TerrAscend (TRSSF) is the smallest of the vertically integrated multistate operators in our portfolio, but it’s getting larger. Its acquisition of Gage, due to be completed March 10 (tomorrow), will bring it a leadership position in the Michigan market, which is currently the third-largest legal cannabis market in the U.S. After the acquisition, TerrAscend will be in six states and have 25 operating dispensaries. As for the chart, it’s impressive (in a relative way). Because the stock was less heavily owned, it was less heavily sold, and thus its stock has been holding at support since way back in November.

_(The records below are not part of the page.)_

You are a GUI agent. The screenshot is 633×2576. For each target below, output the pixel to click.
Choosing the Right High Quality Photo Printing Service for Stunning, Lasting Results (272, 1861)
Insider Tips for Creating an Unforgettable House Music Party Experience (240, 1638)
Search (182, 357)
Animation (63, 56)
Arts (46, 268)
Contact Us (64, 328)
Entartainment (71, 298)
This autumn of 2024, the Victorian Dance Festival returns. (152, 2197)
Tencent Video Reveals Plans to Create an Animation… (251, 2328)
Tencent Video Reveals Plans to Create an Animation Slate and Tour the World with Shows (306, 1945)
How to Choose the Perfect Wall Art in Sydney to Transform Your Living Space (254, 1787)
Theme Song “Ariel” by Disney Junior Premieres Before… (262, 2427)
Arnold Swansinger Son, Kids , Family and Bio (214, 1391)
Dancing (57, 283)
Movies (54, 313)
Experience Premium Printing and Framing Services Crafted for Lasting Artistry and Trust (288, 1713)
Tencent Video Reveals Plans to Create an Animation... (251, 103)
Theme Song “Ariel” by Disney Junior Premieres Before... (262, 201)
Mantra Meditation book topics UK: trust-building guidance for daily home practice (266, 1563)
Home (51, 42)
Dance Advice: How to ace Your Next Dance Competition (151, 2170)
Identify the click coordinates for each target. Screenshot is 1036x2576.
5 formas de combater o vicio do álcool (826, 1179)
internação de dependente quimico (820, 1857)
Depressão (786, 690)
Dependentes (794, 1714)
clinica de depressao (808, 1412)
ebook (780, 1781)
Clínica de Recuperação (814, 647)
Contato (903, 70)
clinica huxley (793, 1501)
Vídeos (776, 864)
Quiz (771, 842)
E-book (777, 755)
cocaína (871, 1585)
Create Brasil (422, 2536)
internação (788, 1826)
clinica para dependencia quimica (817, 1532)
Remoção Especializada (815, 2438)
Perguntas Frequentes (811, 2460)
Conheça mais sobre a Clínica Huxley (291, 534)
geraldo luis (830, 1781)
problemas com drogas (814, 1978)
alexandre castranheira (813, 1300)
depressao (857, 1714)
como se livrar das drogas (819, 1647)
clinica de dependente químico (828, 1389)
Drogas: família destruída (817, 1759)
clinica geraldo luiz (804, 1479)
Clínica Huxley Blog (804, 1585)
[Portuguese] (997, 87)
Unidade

Trulieve (TCNNF) has no news, but the company is due to release fourth quarter results March 30, before the market open and the stock is holding right at its late-January low, which is good.

Verano Holdings (VRNOF) has not yet announced an earnings release date (positive earnings are expected once more), but the stock has fallen to new lows, which is not good.

Summing up, while the cannabis industry has minimal worries about international geopolitical forces, the stocks in the sector are still not strong. We’re in a bear market. But as the trend toward legalization slowly continues and these companies continue to see good fundamental growth, it is inevitable that these stocks will turn up again. Patience.